MiniReview: Ruth y Alex

En medio de una sobrecargada cartelera de vacaciones de invierno llega Ruth y Alex, un drama sucinto y acotado que narra la mezquindad del creciente negocio inmobiliario en Nueva York. La pareja, interpretada con toda naturalidad por Diane Keaton y Morgan Freeman, lucha por sobreponerse a la nostalgia del hogar y encontrar uno nuevo con mayores comodidades para los años futuros.

Diane Keaton y Morgan Freeman
Diane Keaton y Morgan Freeman

La sobrepoblaciòn ha incrementado el valor del barrio, con decenas de hipsters esperando la oportunidad de adquirir un hogar de las dimensiones que el de los Carver.
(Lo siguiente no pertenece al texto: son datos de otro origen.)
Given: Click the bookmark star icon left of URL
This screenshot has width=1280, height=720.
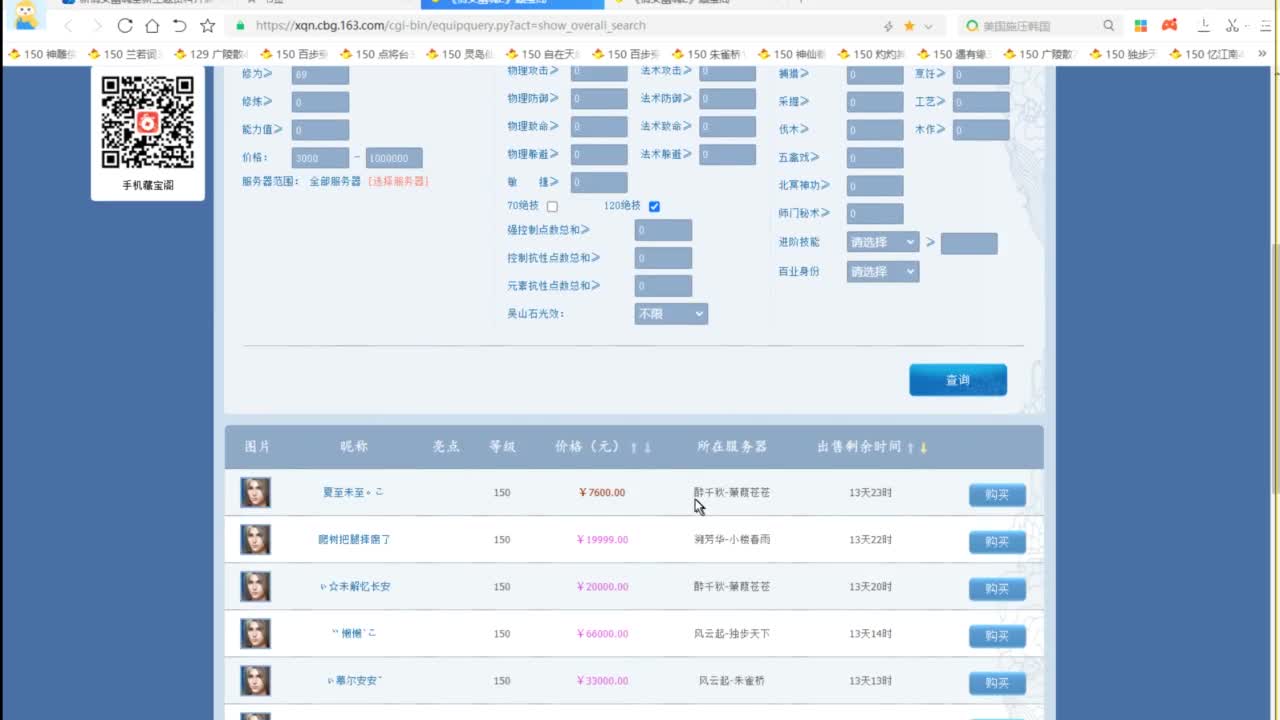Looking at the screenshot, I should (x=207, y=26).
Así, su tranquila rutina es brutalmente interrumpida por una hiperventilada agente inmobiliaria (Cynthia Nixon), inquilinos de todo tipo, y el burda tratamiento periodístico a la historia de un joven inmigrante, oriundo de Uzbekistan, perseguido bajo sospecha de terrorismo aún sin ninguna prueba. Todo, sumado a la inoportuna enfermedad de su mascota, los obliga a recobrar el coraje que forjaron años atrás siendo una pareja interracial en un tiempo en que eran considerados una abominación, y retomar el control sobre sus vidas.
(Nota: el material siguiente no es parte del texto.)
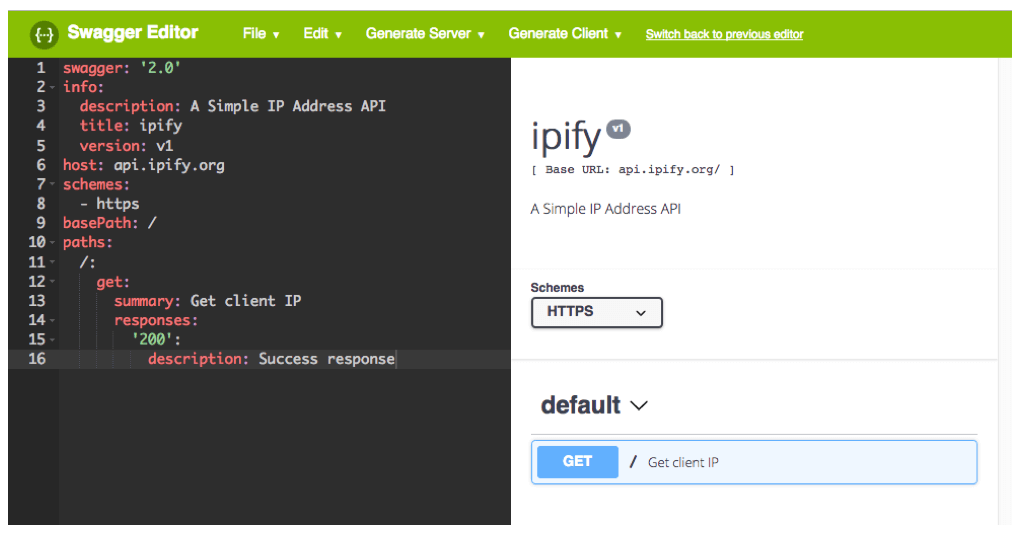Fold the responses block at line 14
The width and height of the screenshot is (1026, 539).
52,321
Richard Loncraine hace funcionar con éxito la historia original de Jill Ciment, en una película que utiliza estos simples dispositivos como un modo de narrar con efectividad las reflexiones sobre aquello a lo que vale la pena aferrarse. Y para Ruth y Alex, se trata de ver más allá de los prejuicios, y las construcciones mediáticas, para comunicarse y establecer relaciones sólidas, no como aquellas superficiales que tan fácilmente se dan a través de estos medios. Una película fácil de mirar pero no por eso facilista, que funciona como una pausa necesaria entre un panorama lleno de fantasías post apocalípticas.